Goals of Climate Policy (Makeup class)
Class #28 (Thu., Mar 31)
PDF version
Reading:
Required Reading (everyone):
- Climate Casino, Ch. 17.
- The Climate Fix, Ch. 6.
Reading Notes:
Makeup Class: This is a makeup class for the class I had to cancel on March 25. The lecture will be recorded on video and posted to Brightspace so you can watch it at a convenient time.
- In these chapters, Pielke and Nordhaus offer different accounts of the history of international treaties and policies to manage climate change.
- Much of the focus is on the United Nations Framework Convention on Climate Change (UNFCCC), signed in 1992 and ratified by all 193 member states of the United Nations.
- The UNFCCC is legally binding on its signatories, and requires them to “stabiliz[e] greenhouse gases concentrations in the atmosphere at a level that would avoid dangerous anthropogenic interference with the climate system.” A problem is that the Framework did not define what constituted “dangerous anthropogenic interference,” or spell out any specific actions that the signatories would have to take under the treaty.
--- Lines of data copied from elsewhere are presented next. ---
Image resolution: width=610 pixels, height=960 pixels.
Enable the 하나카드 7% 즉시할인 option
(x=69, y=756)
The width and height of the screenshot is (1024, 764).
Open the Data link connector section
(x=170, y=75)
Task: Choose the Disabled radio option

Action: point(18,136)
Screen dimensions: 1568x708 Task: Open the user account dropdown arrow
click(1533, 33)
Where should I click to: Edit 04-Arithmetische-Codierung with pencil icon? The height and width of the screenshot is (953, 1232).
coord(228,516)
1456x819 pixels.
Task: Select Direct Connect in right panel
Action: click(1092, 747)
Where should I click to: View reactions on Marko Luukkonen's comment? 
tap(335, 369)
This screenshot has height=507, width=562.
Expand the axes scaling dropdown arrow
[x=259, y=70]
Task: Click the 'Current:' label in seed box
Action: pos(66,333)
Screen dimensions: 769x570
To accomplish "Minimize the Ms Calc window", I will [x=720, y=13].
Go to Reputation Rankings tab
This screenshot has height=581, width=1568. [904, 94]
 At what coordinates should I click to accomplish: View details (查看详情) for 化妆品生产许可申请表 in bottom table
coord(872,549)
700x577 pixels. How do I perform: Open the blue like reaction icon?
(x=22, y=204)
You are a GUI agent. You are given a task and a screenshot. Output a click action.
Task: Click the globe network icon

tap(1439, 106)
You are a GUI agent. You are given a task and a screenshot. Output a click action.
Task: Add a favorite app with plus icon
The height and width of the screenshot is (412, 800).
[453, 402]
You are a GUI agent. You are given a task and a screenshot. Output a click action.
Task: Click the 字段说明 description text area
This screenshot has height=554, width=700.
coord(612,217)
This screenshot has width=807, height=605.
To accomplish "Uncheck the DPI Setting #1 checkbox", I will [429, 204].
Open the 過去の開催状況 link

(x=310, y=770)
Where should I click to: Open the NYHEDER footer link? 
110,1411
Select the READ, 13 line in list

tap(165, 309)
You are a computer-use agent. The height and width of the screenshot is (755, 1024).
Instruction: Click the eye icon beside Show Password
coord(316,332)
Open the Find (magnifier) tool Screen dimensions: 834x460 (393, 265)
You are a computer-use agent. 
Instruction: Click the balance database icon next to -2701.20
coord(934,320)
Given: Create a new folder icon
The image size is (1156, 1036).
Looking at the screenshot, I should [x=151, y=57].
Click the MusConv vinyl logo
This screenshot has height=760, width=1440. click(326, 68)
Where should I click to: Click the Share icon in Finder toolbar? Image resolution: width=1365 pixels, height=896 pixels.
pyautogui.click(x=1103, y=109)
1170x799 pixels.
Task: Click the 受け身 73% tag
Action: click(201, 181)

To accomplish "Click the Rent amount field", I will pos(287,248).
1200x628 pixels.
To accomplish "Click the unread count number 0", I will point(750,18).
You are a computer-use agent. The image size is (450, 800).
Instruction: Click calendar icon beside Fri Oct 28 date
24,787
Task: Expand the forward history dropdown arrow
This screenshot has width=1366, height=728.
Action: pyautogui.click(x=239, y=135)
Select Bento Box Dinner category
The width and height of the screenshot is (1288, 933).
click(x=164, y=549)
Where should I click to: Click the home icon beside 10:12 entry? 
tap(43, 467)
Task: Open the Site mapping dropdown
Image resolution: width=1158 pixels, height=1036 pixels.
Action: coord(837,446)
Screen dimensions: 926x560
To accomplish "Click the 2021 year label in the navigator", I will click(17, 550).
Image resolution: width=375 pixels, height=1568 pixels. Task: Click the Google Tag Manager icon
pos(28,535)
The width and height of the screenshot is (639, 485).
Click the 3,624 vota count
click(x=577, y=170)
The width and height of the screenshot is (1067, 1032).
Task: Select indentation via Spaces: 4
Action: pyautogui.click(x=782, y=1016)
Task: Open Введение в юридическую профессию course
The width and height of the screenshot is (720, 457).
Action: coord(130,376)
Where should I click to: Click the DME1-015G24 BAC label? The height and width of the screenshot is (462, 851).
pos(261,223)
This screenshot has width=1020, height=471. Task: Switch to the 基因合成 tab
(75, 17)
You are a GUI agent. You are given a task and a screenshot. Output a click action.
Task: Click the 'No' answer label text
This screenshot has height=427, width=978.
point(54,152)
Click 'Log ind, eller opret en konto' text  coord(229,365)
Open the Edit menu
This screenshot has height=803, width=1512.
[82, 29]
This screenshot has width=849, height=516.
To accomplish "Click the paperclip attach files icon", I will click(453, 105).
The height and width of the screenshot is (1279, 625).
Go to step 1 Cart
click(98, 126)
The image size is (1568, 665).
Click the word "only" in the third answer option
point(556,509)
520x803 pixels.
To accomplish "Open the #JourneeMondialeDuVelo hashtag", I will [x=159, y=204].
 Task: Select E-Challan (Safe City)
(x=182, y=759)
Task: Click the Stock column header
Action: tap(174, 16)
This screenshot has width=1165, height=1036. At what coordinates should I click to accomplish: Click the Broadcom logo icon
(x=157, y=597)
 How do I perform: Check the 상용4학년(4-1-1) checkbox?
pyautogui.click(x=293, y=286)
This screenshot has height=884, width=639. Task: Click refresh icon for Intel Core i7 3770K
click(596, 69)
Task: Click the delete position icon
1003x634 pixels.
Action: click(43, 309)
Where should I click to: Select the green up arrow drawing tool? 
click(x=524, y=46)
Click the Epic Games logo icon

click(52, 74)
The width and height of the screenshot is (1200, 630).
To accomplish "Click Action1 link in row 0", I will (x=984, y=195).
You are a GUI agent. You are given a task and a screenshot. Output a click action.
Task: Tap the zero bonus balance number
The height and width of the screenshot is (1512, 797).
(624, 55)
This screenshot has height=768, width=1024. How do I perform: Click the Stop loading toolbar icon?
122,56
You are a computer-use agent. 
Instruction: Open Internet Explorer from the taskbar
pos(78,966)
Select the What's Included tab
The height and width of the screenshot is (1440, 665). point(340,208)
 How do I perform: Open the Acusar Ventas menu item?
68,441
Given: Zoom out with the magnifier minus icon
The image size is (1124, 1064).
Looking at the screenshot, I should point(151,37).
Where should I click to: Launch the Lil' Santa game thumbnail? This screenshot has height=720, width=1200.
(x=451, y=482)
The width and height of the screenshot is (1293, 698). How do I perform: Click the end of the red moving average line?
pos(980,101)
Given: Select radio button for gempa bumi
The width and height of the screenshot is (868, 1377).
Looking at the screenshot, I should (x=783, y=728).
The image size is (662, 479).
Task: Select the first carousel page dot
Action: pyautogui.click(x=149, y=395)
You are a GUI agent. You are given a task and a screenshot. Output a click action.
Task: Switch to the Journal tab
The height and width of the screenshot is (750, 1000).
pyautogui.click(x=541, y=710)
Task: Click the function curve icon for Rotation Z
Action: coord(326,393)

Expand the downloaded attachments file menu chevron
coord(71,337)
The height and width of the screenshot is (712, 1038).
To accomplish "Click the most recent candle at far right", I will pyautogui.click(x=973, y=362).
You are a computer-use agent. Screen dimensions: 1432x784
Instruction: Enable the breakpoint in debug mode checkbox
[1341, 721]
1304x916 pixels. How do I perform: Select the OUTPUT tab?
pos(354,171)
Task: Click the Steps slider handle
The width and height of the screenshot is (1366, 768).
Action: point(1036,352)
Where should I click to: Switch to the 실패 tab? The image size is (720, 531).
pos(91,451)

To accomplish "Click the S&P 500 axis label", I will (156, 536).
- In subsequent years, much of the world’s scientific and climate policy elites arrived at a rough consensus that raising the average temperature of the earth by more than 2°C relative to preindustrial temperatures would constitute dangerous interference. Both Nordhaus and Pielke present critical examinations of this judgment.
- The details of implementing the pledge under UNFCCC (both defining ’dangerous interference” and deciding on specific actions) was left to subsequent negotiations, and the signatory nations have met every year at “conferences of parties” (COPs) to hammer out details. The most important implementation agreement was a treaty signed in Kyoto in 1998, but never ratified by the United States. Both Nordhaus and Pielke discuss the Kyoto treaty and its pros and cons.
- As you read this history and the discussion of the goal of limiting warming to no more than 2°C above pre-industrial temperatures, try to become familiar with the history and think critically about the kinds of policies that were pursued and those that were not given serious consideration.